Go through the entries below and copy each line that holds the word "height".

┏━━

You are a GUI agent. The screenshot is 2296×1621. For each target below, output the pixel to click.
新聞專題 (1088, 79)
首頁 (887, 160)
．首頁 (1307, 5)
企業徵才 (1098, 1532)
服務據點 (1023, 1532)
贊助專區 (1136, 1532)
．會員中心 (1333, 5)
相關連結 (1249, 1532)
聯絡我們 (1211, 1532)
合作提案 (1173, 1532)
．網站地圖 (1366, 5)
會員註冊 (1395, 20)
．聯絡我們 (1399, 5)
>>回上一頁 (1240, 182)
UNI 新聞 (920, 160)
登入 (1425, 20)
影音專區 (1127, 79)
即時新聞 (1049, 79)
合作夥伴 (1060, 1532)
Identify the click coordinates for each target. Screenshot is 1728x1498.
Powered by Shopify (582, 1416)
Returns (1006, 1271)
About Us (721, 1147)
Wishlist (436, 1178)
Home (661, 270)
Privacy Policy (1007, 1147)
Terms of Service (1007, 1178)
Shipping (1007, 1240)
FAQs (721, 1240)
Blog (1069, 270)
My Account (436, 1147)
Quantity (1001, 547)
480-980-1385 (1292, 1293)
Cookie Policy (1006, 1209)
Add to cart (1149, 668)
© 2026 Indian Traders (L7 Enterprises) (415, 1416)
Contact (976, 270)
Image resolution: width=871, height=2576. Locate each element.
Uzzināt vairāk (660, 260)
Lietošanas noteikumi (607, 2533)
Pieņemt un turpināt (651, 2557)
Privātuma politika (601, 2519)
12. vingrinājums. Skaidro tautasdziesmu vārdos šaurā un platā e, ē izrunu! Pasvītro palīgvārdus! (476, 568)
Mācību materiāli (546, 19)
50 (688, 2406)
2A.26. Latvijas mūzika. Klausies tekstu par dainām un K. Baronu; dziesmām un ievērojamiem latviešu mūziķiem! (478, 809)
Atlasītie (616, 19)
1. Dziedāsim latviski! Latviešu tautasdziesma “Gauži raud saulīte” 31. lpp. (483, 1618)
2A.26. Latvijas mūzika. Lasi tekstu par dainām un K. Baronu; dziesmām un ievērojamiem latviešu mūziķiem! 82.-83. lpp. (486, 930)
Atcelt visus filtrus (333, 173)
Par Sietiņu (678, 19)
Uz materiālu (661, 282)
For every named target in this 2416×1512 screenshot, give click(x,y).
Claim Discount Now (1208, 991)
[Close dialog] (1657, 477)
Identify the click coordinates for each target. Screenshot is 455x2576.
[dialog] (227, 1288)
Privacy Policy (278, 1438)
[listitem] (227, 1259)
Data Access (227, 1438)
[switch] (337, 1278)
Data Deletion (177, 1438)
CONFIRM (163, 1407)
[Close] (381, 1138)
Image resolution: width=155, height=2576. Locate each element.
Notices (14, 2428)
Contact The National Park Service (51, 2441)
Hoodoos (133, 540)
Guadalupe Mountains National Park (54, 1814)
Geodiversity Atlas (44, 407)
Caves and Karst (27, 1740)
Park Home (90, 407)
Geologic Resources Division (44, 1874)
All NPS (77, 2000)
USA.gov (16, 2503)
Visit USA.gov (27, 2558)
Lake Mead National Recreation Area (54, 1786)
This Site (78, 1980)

┗━━

Solution for this task:
Image resolution: width=871, height=2576. Locate each element.
Image resolution: width=155, height=2576. Locate each element.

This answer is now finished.